In a column published in last Thursday’s Washington Post titled “Bill O’Reilly slanders Ronald Reagan,” Will accused O’Reilly of slandering Reagan. According to Will, O’Reilly, and his cowriter Martin Dugard, “will distort public understanding of Ronald Reagan’s presidency more than hostile but conscientious scholars could.” Will’s column reads like an angry Mad Libs:

cultural pathology of self-validating vehemence with blustery certitudes substituting for evidence . . . tissue of unsubstantiated assertions . . . flimsy . . . pretense of scholarship . . . lurid . . . irrelevant tidbits . . . unspecifically and implausibly . . . sexual factoids . . . preposterous premise . . . perfunctory . . . regurgitated slanders . . . nonsensical history and execrable citizenship

Hey, look, I think I’ve just written the cover copy for the paperback release!

Anyway, O’Reilly wasn’t happy about Will’s column, and so he invited Will on his show, The O’Reilly Factor, presumably so he could say mean things to his guest. However the result was, in the words of the Washington Post, an “epic clash.”

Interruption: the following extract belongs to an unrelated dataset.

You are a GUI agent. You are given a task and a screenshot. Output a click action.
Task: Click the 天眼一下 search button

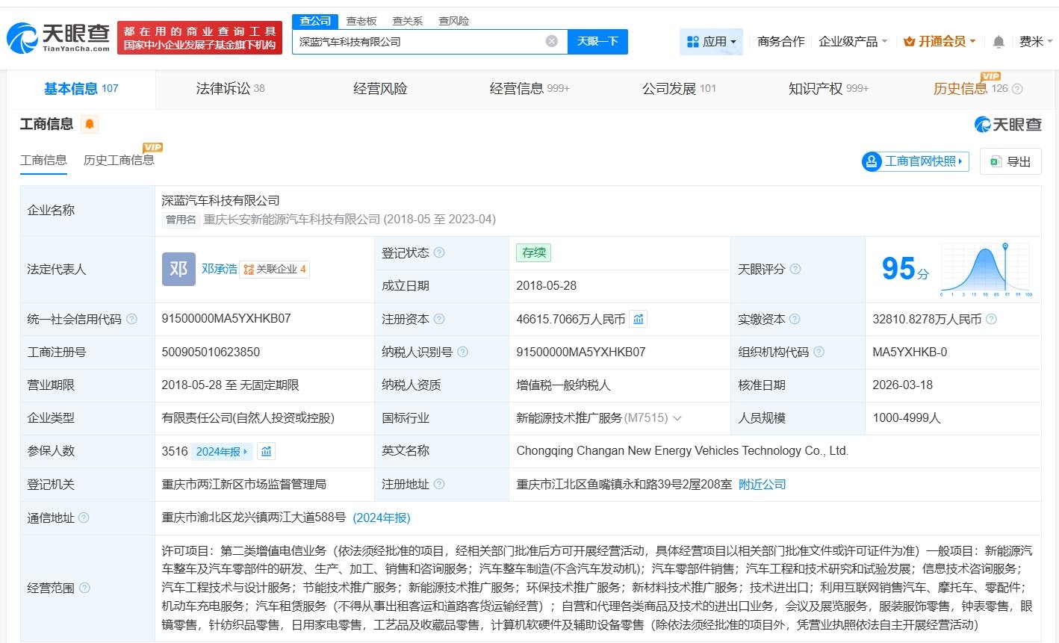coord(597,42)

In case you don’t have your headphones with you, O’Reilly calls Will a hack (twice) and says Will “libeled Bill O’Reilly.” Will, meanwhile, says that O’Reilly is “something of an expert on actively misleading people.” Which is to say that the entire video is delicious and absurd, and only the most Panglossian book publicist could argue that the segment made the author of Killing Reagan look anything other than, well, shrill and untrustworthy.

If you’re desperate to learn more about what O’Reilly and Will’s historic tussle really means, be sure to read Gabriel Sherman’s fascinating and thorough assessment in New York. Sherman, who wrote a biography of Fox News chief Roger Ailes, says that the O’Reilly segment was, in part, the result of a power struggle at the network.

We can only hope that this power struggle brings us more delightful misadventures in book publicity.



Mark Krotov is senior editor at Melville House.